* DOCUMENT TEXT:
* * * * * * * * *

Figure 1 shows part of the nip of a wet press 1 (nip press) of
a paper machine with elongated nip. Opposite a pressing element
3 is disposed a press-roller 5, and in the gap between these
two, namely the nip 7, water is removed from a paper web 13
enclosed between the surface of the press-roller 5 and a nip
press belt 9 that slides along the pressing element 3, with a
pulp felt 11.
The nip press belt 9 must on one hand have elasticity and
flexibility such that it conforms as well as possible to the
curved surface of the pressing element 3 and exerts an elastic
pressure uniformly upon the paper web 13 (by way of the pulp
felt 11). On the other hand, it must be sufficiently stable to
withstand the high, long-term stress (tension, pressure and
vibration) in the nip 7 for a service time that is economically
acceptable.
A nip press belt 9 suitable to meet these demands is shown
(schematically) in cross section in Fig. 2. This belt is so
designed that it will remain stable in the long term at
temperatures above 100°C, and can tolerate brief temperature
peaks of up to ca. 130°C; its overall thickness is in the range
between 3 and 6 mm, and it has a hardness in the range between
5 and 30 P+J.
In the illustrated embodiment the nip press belt 9 consists of
a thick elastomeric sliding layer 9a, made for instance of a
thermoplastic resin or polyurethane, into which, while it was
still in the fluid state, a multilayered carrier fabric 9b has
been shrunk. Figure 2 should be regarded as a synoptic
representation, inasmuch as in the upper region various kinds
of multifilament threads 9c, 9c' and monofilaments 9d are
symbolized as a possible implementation of the threads in the
integral carrier fabric. The reference code OV designates the
open volume in the belt 9, namely the space formed by the freestanding
loops in the upper layer of the carrier fabric, which
constitutes the water-extraction profile on the felt side.

* * * * * * * * *

* SET EXERCISE A: Print the passage on the nip press belt between "A nip press" and "and 30 P+J.", inclusive.
The passage on the nip press belt and the records are independent of each other.

* * * * * * * * *

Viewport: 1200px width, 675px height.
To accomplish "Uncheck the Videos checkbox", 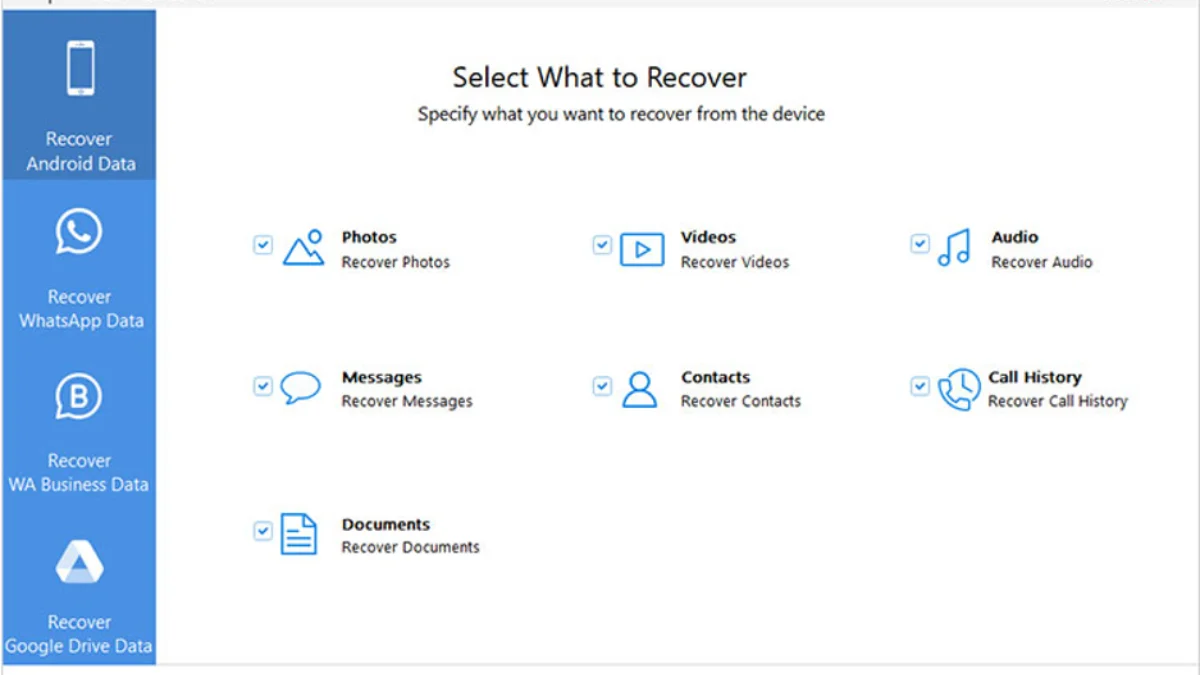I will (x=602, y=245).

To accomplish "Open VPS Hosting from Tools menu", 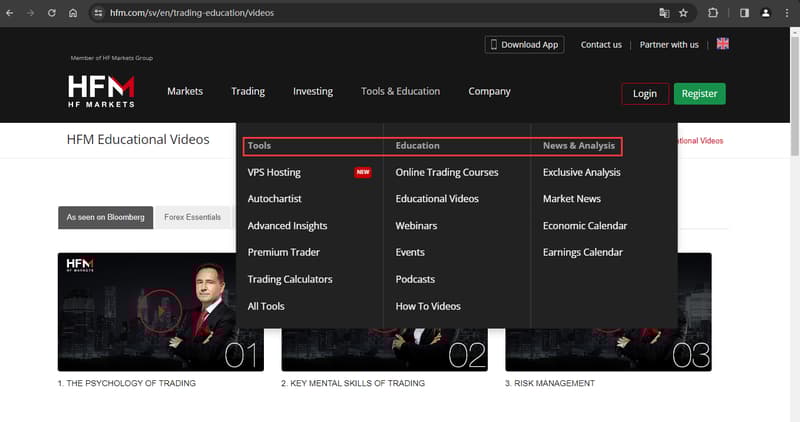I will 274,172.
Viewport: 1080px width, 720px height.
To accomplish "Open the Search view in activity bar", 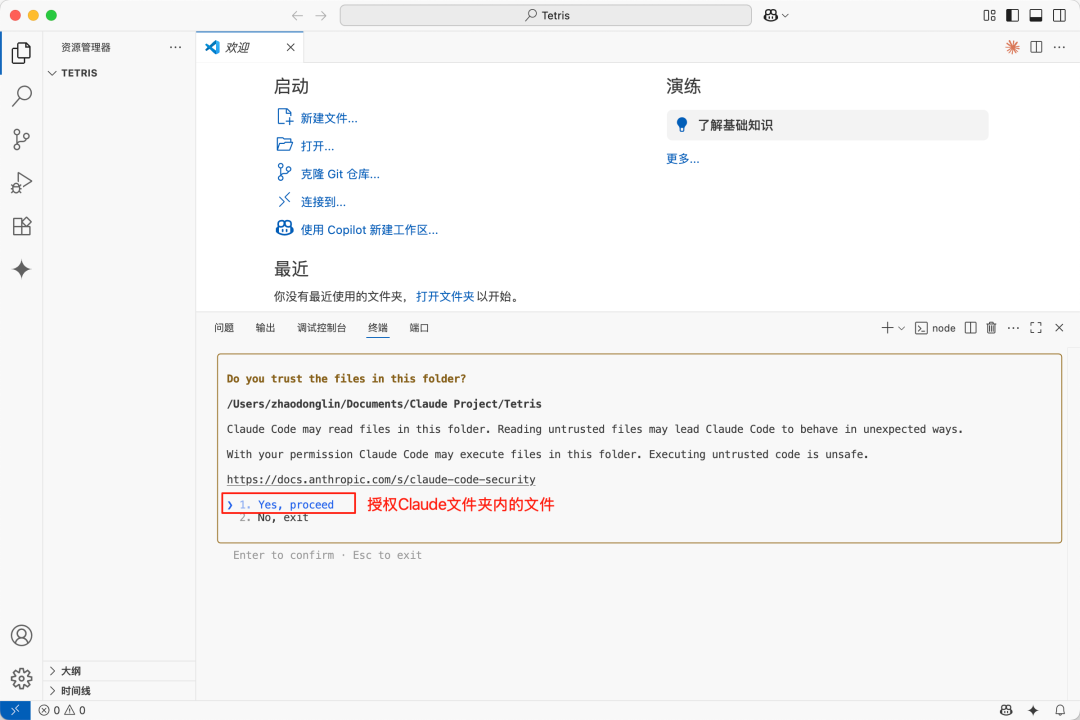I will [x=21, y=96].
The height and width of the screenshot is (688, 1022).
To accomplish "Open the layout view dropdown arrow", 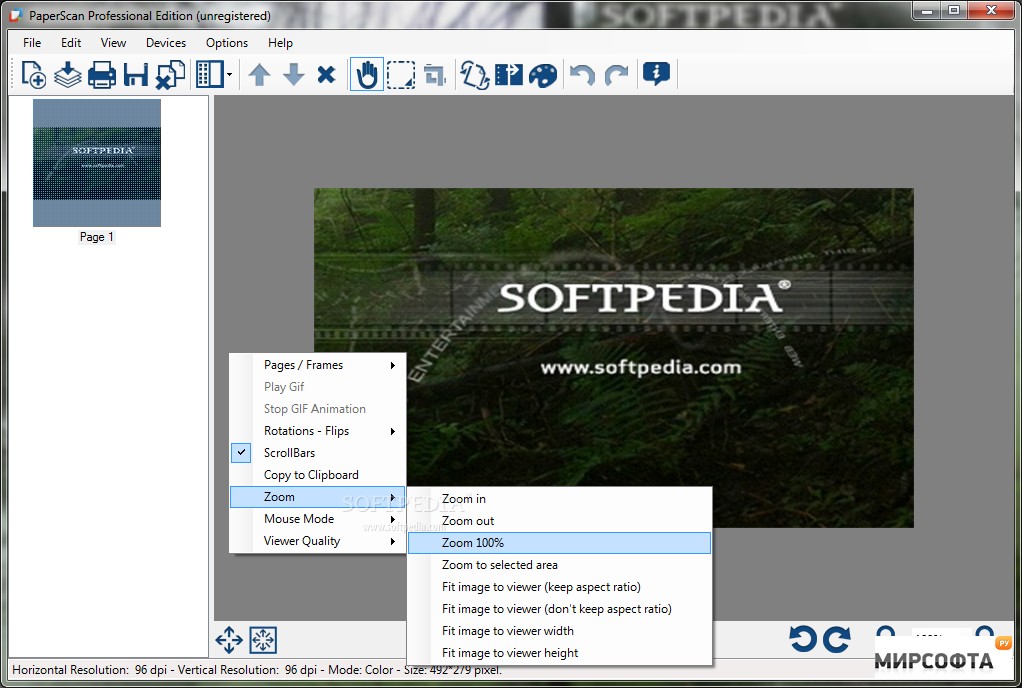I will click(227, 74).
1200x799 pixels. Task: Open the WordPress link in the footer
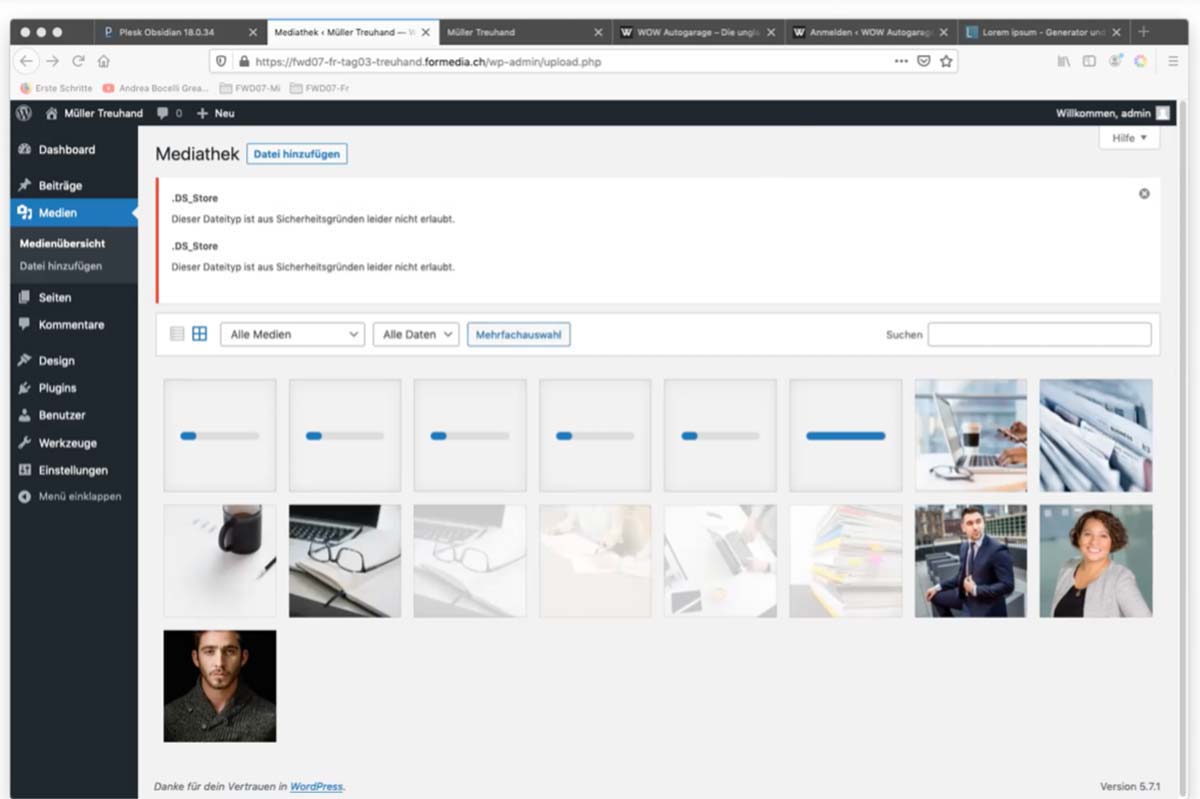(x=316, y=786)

* * * * * * * * *

* SET EXERCISE B: Select and reproduce every line in the records that contains the word "width".

* WRITTEN RESPONSE A:
A nip press belt 9 suitable to meet these demands is shown
(schematically) in cross section in Fig. 2. This belt is so
designed that it will remain stable in the long term at
temperatures above 100°C, and can tolerate brief temperature
peaks of up to ca. 130°C; its overall thickness is in the range
between 3 and 6 mm, and it has a hardness in the range between
5 and 30 P+J.

* WRITTEN RESPONSE B:
Viewport: 1200px width, 675px height.
Viewport: 1080px width, 720px height.
The height and width of the screenshot is (688, 1022).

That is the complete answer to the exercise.